= Interleaved memory =

Computer memory access architecture

In computing, interleaved memory is a design which compensates for the relatively slow speed of dynamic random-access memory (DRAM) or core memory, by spreading memory addresses evenly across memory banks. That way, contiguous memory reads and writes use each memory bank in turn, resulting in higher memory throughput due to reduced waiting for memory banks to become ready for the operations.

It is different from multi-channel memory architectures, primarily as interleaved memory does not add more channels between the main memory and the memory controller. However, channel interleaving is also possible, for example in freescale i.MX6 processors, which allow interleaving to be done between two channels.

== Overview ==
With interleaved memory, memory addresses are allocated to each memory bank in turn. For example, in an interleaved system with two memory banks (assuming word-addressable memory), if logical address 32 belongs to bank 0, then logical address 33 would belong to bank 1, logical address 34 would belong to bank 2, and so on. An interleaved memory is said to be n-way interleaved when there are n banks and memory location i resides in bank i mod n.

Memory interleaving example with 4 banks. Red banks are refreshing and can't be used.

Interleaved memory results in contiguous reads (which are common both in multimedia and execution of programs) and contiguous writes (which are used frequently when filling storage or communication buffers) actually using each memory bank in turn, instead of using the same one repeatedly. This results in significantly higher memory throughput as each bank has a minimum waiting time between reads and writes.

== Interleaved DRAM ==
Main memory (random-access memory, RAM) is usually composed of a collection of DRAM memory chips, where a number of chips can be grouped together to form a memory bank. It is then possible, with a memory controller that supports interleaving, to lay out these memory banks so that the memory banks will be interleaved.

Data in DRAM is stored in units of pages. Each DRAM bank has a row buffer that serves as a cache for accessing any page in the bank. Before a page in the DRAM bank is read, it is first loaded into the row-buffer. If the page is immediately read from the row-buffer (or a row-buffer hit), it has the shortest memory access latency in one memory cycle. If it is a row buffer miss, which is also called a row-buffer conflict, it is slower because the new page has to be loaded into the row-buffer before it is read. Row-buffer misses happen as access requests on different memory pages in the same bank are serviced. A row-buffer conflict incurs a substantial delay for a memory access. In contrast, memory accesses to different banks can proceed in parallel with a high throughput.

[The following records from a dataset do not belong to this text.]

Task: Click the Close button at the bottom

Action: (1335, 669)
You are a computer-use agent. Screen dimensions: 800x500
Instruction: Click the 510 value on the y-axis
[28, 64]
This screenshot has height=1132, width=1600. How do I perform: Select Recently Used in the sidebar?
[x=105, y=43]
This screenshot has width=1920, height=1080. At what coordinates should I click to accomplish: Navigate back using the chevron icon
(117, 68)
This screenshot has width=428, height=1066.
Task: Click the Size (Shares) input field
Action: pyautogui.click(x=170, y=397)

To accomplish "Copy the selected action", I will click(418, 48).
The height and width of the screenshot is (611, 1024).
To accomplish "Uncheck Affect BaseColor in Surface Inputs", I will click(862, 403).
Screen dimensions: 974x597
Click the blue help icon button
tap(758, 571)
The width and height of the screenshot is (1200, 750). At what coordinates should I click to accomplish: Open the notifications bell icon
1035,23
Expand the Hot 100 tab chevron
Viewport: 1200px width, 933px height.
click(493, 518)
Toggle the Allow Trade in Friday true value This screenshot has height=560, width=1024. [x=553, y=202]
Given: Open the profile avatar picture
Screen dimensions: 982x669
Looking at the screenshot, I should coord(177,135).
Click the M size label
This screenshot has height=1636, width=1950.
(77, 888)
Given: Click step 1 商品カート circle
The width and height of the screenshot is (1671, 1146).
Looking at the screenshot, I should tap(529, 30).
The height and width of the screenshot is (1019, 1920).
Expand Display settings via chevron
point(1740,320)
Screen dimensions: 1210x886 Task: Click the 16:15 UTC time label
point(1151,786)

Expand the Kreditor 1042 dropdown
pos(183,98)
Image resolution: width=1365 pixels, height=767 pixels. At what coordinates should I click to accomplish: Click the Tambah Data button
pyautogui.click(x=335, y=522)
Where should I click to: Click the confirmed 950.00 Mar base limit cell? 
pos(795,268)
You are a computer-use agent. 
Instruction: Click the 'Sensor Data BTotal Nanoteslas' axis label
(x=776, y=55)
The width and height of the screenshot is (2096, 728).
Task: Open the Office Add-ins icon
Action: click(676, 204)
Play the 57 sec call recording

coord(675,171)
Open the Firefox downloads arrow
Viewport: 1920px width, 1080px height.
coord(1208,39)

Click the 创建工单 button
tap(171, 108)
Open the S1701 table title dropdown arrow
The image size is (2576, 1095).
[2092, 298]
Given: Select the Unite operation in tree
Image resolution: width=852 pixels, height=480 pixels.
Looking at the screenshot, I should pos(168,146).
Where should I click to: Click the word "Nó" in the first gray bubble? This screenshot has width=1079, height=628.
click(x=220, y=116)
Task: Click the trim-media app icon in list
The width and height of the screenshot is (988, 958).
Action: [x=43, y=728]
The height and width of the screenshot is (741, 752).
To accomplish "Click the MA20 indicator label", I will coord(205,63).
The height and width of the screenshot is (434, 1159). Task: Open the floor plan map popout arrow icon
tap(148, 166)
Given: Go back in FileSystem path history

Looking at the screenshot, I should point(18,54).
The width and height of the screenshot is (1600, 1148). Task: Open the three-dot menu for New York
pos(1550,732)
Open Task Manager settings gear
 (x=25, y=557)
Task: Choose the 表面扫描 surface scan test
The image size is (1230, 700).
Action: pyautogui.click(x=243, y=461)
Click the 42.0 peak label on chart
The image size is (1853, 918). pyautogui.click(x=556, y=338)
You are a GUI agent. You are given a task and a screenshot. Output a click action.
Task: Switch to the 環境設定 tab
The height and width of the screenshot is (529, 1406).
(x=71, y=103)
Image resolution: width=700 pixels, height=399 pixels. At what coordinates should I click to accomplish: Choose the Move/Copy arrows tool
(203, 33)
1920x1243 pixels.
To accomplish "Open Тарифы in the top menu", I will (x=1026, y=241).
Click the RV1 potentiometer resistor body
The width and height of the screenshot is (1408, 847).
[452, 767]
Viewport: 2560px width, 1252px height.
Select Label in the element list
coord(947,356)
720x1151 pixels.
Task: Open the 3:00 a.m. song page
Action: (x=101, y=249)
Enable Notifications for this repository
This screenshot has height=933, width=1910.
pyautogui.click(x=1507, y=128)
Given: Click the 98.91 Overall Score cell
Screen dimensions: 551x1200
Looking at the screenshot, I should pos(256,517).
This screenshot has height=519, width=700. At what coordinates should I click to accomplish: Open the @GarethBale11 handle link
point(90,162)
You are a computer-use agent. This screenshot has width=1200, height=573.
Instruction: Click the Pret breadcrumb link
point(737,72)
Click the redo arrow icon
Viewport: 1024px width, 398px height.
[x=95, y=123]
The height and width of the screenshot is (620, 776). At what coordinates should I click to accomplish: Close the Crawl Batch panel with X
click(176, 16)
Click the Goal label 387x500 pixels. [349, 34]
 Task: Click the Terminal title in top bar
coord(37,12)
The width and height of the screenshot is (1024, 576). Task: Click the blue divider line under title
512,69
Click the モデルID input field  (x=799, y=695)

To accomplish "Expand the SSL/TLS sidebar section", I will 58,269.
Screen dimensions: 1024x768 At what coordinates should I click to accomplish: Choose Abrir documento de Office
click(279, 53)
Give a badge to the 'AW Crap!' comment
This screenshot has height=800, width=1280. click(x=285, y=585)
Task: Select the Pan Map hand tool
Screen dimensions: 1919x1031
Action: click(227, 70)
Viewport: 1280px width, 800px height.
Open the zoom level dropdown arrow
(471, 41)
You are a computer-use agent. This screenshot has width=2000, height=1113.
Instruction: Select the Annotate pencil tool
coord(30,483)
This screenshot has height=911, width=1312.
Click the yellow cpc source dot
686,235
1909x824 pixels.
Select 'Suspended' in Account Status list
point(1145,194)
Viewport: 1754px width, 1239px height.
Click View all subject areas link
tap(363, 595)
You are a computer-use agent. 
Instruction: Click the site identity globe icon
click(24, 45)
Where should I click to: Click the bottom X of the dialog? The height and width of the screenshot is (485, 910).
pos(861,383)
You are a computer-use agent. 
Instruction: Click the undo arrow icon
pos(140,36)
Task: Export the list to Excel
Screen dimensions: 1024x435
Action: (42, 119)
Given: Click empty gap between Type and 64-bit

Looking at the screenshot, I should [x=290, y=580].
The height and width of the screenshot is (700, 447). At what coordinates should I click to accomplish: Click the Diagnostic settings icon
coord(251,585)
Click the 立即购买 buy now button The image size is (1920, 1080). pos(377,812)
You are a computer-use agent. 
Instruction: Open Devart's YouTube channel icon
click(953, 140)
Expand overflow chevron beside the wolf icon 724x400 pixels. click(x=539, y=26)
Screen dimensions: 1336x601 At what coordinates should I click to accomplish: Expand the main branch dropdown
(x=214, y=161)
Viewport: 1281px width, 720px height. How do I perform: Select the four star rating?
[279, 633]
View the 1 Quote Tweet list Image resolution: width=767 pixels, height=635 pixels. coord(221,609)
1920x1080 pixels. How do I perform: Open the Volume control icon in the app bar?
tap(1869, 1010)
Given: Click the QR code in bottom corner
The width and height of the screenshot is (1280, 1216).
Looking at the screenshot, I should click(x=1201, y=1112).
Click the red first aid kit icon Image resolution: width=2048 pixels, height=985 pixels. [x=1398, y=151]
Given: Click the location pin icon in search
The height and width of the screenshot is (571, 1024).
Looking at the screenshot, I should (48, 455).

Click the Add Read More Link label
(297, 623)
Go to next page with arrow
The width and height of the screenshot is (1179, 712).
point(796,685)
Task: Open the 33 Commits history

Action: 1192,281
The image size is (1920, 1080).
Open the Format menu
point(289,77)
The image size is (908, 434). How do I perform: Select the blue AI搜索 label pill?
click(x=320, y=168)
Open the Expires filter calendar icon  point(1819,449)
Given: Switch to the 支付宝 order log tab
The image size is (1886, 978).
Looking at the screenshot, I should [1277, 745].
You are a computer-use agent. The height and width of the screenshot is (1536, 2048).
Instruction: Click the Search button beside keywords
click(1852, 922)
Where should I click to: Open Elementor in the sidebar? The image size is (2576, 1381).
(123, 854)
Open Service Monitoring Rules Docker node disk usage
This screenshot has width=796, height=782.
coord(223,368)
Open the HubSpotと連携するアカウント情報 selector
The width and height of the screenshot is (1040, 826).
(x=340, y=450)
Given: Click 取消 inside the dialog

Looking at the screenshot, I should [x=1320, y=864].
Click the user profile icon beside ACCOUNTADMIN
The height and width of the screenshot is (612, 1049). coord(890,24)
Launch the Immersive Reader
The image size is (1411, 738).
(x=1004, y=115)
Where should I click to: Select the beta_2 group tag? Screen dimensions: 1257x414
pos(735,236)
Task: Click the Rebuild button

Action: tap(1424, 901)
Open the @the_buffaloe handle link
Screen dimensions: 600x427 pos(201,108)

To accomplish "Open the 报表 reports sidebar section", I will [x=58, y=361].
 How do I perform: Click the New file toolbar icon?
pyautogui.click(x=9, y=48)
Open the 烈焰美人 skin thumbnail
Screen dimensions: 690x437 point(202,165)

The issue of row-buffer conflicts has been well studied with an effective solution. The size of a row-buffer is normally the size of a memory page managed by the operating system. Row-buffer conflicts or misses come from a sequence of accesses to different pages in the same memory bank. The study shows that a conventional memory interleaving method would propagate address-mapping conflicts at a cache level to the memory address space, causing row-buffer misses in a memory bank. The permutation-based interleaved memory method developed by Zhao Zhang, Zhichun Zhu, and Xiaodong Zhang solves the problem with a trivial microarchitecture cost. Sun Microsystems adopted this the permutation interleaving method quickly in their products. This patent-free method can be found in many commercial microprocessors, such as AMD, Intel and NVIDIA, for embedded systems, laptops, desktops, and enterprise servers.

In traditional (flat) layouts, memory banks can be allocated a contiguous block of memory addresses, which is very simple for the memory controller and gives equal performance in completely random access scenarios, when compared to performance levels achieved through interleaving. However, in reality memory reads are rarely random due to locality of reference, and optimizing for close together access gives far better performance in interleaved layouts.

The way memory is addressed has no effect on the access time for memory locations which are already cached, having an impact only on memory locations which need to be retrieved from DRAM.

== History ==
Early research into interleaved memory was performed at IBM in the 60s and 70s in relation to the IBM 7030 Stretch computer, but development went on for decades improving design, flexibility and performance to produce modern implementations.